Purpose: To understand the magnitude and the national trends of mortality and hospitalization due to injuries among Canadian adolescents aged 15-19 years in 1979-2003.
Methods: Data on injury deaths and hospitalizations were obtained from the national Vital Statistical System and the Hospital Morbidity Database. Injuries were classified by intent and by mechanism.

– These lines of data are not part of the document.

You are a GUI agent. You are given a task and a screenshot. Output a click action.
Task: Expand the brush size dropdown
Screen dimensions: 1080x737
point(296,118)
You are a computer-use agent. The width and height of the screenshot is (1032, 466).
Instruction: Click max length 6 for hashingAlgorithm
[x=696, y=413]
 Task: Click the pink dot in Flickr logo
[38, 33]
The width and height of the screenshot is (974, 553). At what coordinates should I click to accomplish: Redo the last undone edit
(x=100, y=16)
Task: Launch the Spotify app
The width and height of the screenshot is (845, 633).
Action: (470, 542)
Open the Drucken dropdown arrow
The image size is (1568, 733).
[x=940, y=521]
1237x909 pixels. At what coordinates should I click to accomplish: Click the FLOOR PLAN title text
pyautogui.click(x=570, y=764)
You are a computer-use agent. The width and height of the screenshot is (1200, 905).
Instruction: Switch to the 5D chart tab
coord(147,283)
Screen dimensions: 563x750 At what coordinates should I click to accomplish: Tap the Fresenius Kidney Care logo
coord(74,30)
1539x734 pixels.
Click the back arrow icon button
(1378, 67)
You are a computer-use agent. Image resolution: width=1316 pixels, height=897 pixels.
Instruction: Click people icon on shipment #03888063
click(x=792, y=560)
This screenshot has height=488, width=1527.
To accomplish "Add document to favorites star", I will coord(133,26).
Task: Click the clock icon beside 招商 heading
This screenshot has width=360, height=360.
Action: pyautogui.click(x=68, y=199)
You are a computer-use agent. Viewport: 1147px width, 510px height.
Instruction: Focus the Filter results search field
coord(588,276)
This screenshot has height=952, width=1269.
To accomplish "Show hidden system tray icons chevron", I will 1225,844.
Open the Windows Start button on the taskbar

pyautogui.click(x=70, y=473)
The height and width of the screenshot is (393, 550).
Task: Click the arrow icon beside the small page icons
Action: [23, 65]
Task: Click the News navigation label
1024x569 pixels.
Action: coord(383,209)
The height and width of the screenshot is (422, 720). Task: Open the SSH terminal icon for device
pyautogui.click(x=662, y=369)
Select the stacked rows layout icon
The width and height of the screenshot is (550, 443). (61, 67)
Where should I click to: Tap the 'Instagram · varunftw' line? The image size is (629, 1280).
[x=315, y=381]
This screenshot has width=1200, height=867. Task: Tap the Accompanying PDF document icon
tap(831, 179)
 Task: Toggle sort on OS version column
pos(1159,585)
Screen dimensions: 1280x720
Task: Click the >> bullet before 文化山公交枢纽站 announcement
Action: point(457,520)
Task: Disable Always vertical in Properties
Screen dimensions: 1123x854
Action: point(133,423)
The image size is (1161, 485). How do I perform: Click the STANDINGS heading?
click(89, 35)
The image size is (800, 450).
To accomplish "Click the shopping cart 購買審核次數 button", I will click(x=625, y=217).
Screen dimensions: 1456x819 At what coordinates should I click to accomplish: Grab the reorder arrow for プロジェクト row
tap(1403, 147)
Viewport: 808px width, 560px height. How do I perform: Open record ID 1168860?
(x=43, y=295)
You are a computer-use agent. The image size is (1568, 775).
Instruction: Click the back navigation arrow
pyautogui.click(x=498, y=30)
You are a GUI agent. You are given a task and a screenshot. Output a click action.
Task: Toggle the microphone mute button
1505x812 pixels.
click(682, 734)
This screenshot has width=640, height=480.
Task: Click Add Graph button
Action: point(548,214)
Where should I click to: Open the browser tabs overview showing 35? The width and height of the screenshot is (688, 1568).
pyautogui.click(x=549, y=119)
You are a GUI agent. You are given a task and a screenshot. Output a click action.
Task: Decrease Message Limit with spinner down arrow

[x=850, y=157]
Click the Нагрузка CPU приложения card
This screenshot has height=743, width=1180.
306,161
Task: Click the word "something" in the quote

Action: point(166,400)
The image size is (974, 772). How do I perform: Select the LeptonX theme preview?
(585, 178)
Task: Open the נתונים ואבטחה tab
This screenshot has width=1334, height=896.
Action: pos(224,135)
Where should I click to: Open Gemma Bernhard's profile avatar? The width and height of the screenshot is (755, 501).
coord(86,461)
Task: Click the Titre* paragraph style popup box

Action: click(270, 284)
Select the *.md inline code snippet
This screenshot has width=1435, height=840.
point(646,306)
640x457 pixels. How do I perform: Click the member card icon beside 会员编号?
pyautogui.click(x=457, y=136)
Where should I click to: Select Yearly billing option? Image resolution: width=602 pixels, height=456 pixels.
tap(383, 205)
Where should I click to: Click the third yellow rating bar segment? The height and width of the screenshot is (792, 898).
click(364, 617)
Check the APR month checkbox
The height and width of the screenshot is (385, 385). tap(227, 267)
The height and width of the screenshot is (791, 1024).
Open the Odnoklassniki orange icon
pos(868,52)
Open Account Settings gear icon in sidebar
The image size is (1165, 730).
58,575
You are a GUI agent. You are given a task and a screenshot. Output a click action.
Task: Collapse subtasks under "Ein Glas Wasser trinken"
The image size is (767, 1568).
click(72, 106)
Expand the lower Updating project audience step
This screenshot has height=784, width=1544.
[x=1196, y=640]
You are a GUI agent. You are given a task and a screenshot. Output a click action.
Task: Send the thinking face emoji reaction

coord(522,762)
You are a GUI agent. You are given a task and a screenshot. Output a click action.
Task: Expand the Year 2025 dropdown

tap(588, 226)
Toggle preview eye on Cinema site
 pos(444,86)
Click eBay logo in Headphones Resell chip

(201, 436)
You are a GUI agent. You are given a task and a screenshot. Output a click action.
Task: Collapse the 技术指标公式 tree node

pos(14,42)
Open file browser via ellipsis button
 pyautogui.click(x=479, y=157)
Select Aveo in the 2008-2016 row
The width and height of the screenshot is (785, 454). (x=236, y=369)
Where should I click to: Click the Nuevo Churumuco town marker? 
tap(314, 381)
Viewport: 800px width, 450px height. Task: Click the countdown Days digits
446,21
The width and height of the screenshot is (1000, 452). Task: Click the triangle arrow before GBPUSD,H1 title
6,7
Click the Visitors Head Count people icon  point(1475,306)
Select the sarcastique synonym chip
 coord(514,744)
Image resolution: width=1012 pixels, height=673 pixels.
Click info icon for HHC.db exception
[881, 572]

Results: In 15-19-year-olds, 75.6% of all deaths and 16.6% of all hospitalizations were attributed to injuries. Unintentional and self-inflicted injuries accounted for 70.2% and 24.1%, respectively, of total injury deaths as well as 72.6% and 17.4%, respectively, of total injury hospitalizations. The main causes for injury were motor vehicle traffic-related injury (MVT), suffocation, firearm, poisoning, and drowning for injury deaths; and MVT, poisoning, fall, struck by/against, and cut/pierce for injury hospitalizations. Mortality and hospitalization rates of total and unintentional injuries decreased substantially, whereas those of self-inflicted injuries decreased only slightly, with a small increase in females. Rates also decreased for all causes except suffocation, which showed an increasing trend. Males had higher rates for all intents and causes than females, except for self-inflicted injury hospitalization (higher in females). The territories and Prairie Provinces also had higher ones of total injuries and self-inflicted injuries than in other provinces.
Conclusions: Injury is the leading cause of deaths and a major source of hospitalizations in Canadian adolescents. However, prevention programs in Canada have made significant progress in reducing injury mortality and hospitalization. The graduated driver licensing, enforcement of seat-belt use, speed limit and alcohol control, and Canadian tough gun control may have contributed to the decline.